Tempi per impugnare il licenziamento

La legge fissa in 60 giorni i termini per l’impugnazione del licenziamento. Entrando più nel dettaglio, il procedimento si compone di due diverse fasi:

  • Fase stragiudiziale: si verifica nel momento in cui il lavoratore invia al datore di lavoro una lettera in cui annuncia la sua volontà ad opporsi al licenziamento.
  • Fase giudiziale: è la fase che comincia con la deposizione del ricorso al tribunale e che prosegue con la notifica del provvedimento intrapreso al datore di lavoro.

Ci sono delle tempistiche che vanno rispettate per entrambe le fasi. Il lavoratore deve inviare via Pec o con posta raccomandata a/r la lettera al datore di lavoro in cui lo avvisa dell’intenzione di opporsi al licenziamento entro 60 giorni dal momento in cui ha ricevuto la lettera di licenziamento. Il documento può essere generico e non riportare i motivi per cui ci si oppone alla decisione del datore di lavoro.
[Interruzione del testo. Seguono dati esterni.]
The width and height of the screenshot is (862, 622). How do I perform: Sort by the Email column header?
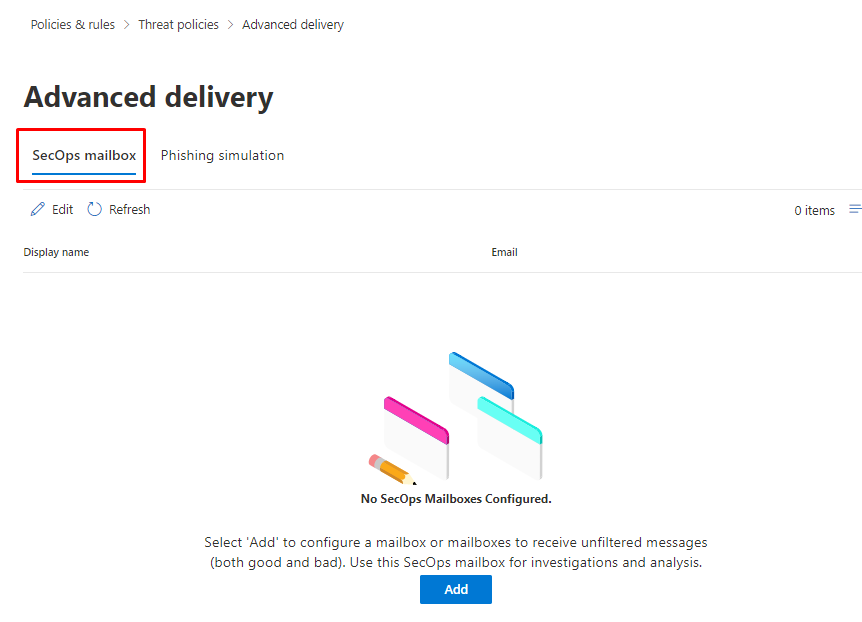pyautogui.click(x=504, y=253)
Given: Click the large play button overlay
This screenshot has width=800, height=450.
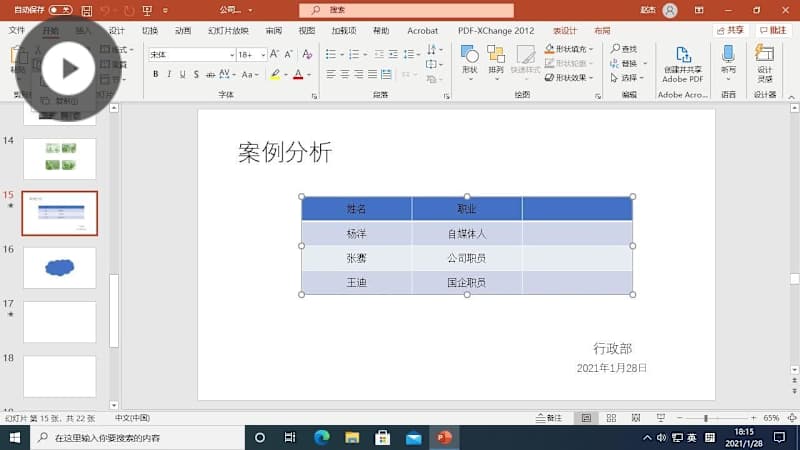Looking at the screenshot, I should pyautogui.click(x=68, y=69).
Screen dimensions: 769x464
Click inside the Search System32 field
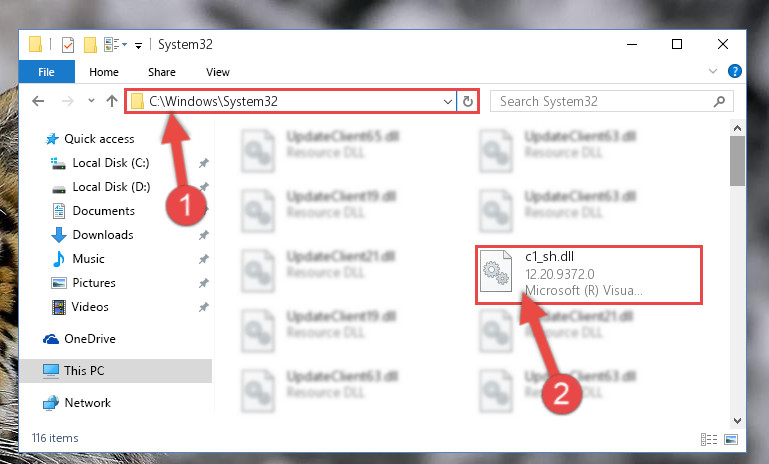(603, 102)
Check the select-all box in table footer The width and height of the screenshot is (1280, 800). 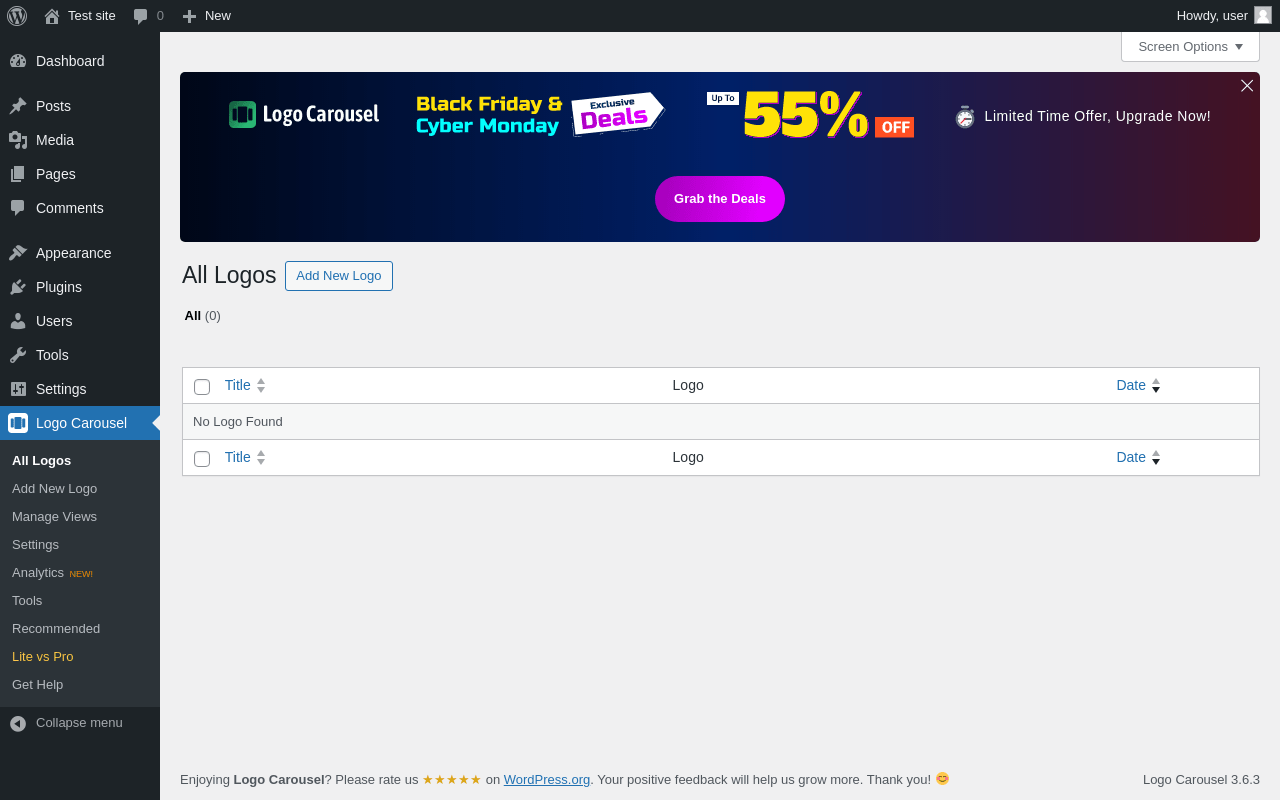point(202,459)
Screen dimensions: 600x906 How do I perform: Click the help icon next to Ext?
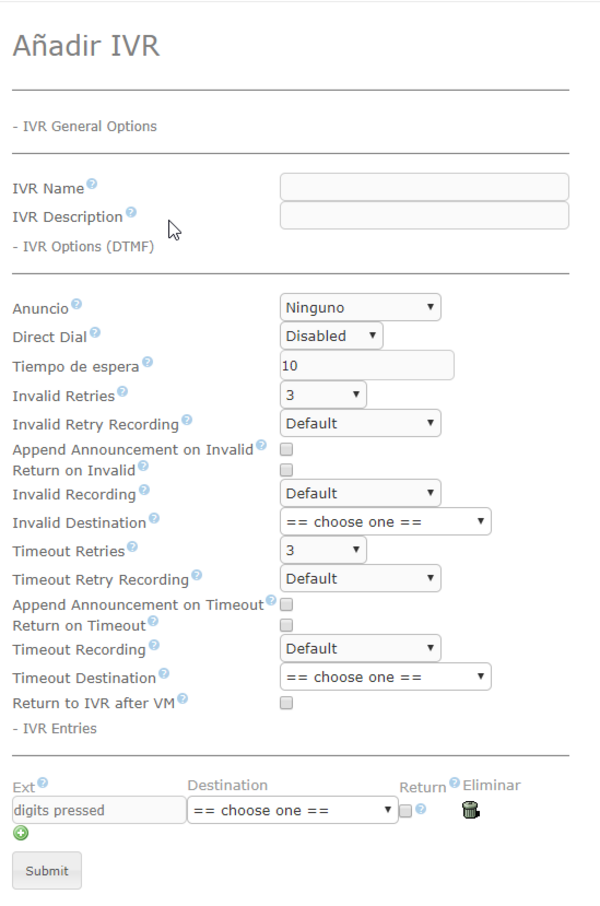[43, 784]

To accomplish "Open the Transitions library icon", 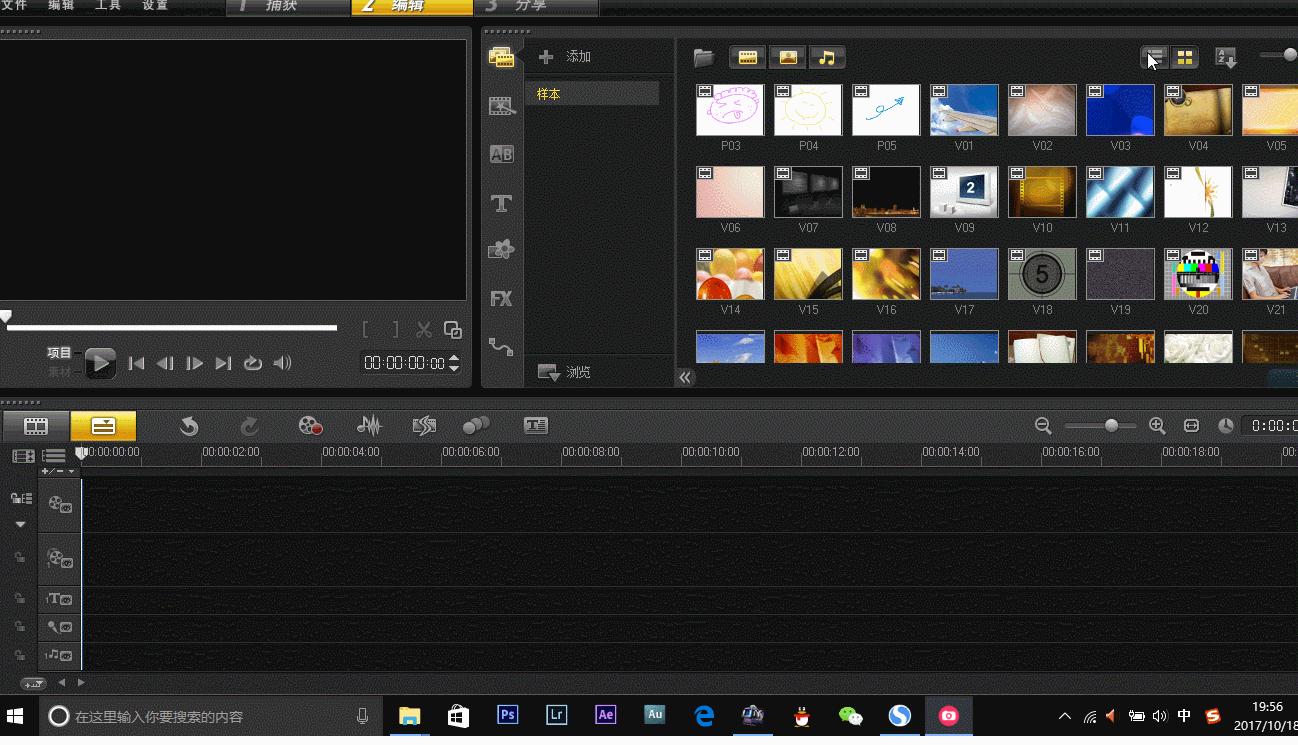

Lo stesso lavoratore entro 180 giorni dalla spedizione della lettera deve procedere con il deposito in tribunale del ricorso. Lo può fare tramite un legale oppure deve avvisare la controparte della possibilità di risolvere la controversia con un tentativo di conciliazione o arbitrato.

Il ricorso al contrario della lettera deve essere molto dettagliato e riportare tutti i vizi contenuti nel provvedimento intrapreso dal datore di lavoro. In esso vanno indicati tutti i documenti utili e può contenere anche la richiesta di acquisire prove, come l’ascolto di eventuali testimoni. Se non vengono rispettati tutti questi termini viene meno il diritto di opporsi al licenziamento.
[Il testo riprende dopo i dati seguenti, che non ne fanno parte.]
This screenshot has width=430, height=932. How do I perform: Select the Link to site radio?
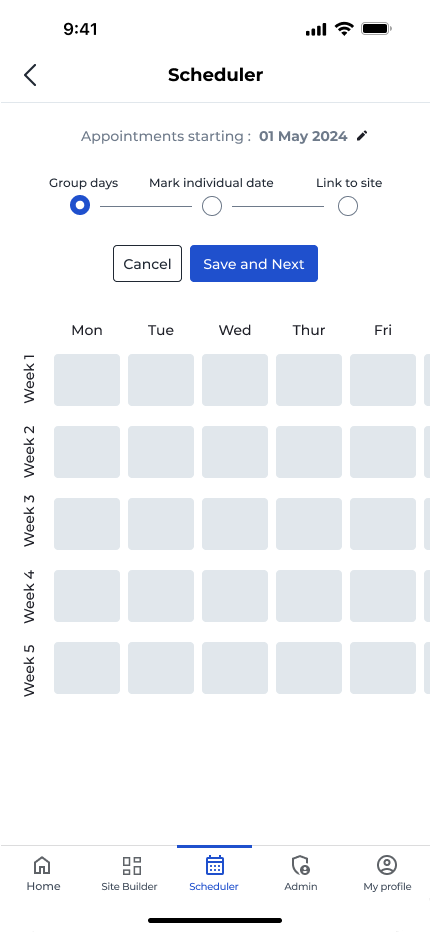pos(348,206)
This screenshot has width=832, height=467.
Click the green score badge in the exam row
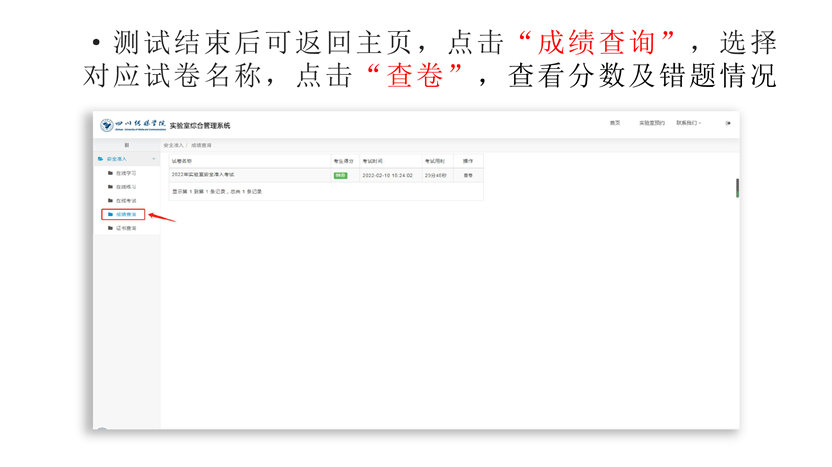click(340, 175)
Sarà poi il giudice a fissare con un decreto la data dell’udienza. L’avvocato del lavoratore a quel punto dovrà richiedere la copia autentica del ricorso per poi inviarne la notifica al datore di lavoro. Può capitare che la controparte rifiuti l’arbitrato o la conciliazione oppure non si arrivi ad un accordo. In tal caso ci sono 60 giorni di tempo per presentare ricorso al giudice, pena la decadenza del procedimento.

Come impugnare il licenziamento in forma verbale

Come anticipato il datore di lavoro può procedere con il licenziamento soltanto in forma scritta visto che la legge non ammette che ciò avvenga per via orale. Affinché sia valido il licenziamento può essere comunicato con un sms o con una mail, purché ci sia la prova che la notifica è stata letta. Il licenziamento in forma verbale non è ammesso e il lavoratore che riceve la comunicazione in questo modo può anche non mandare la lettera di contestazione entro i 60 giorni previsti né seguire il termine dei 180 giorni. L’unico limite che deve rispettare per evitare che il procedimento cada in prescrizione sono i 5 anni dalla fine del rapporto lavorativo.

Deposito del ricorso in tribunale contro il licenziamento: i termini

In linea generale per evitare la decadenza dei termini per depositare in tribunale il ricorso contro il licenziamento è sufficiente rispettare i 180 giorni suddetti. Tuttavia ci sono alcune differenze che incidono sui termini:

  • Viene applicato il termine di 60 giorni se il datore di lavoro rifiuta la richiesta del lavoratore di arbitrato e conciliazione;
  • Si adotta il termine di 180 giorni anziché di 60 quando il datore di lavoro accetta la procedura di arbitrato o conciliazione avanzata dal lavoratore ma poi si giunge ad un mancato accordo;
  • Quando la proposta del lavoratore viene accettata ma poi il datore di lavoro non presenta la memoria di difesa entro 20 giorni, cioè non la deposita, si è di fronte ad una procedura non accettata. In tale caso per il deposito in tribunale del ricorso torna valido il termine di 60 giorni.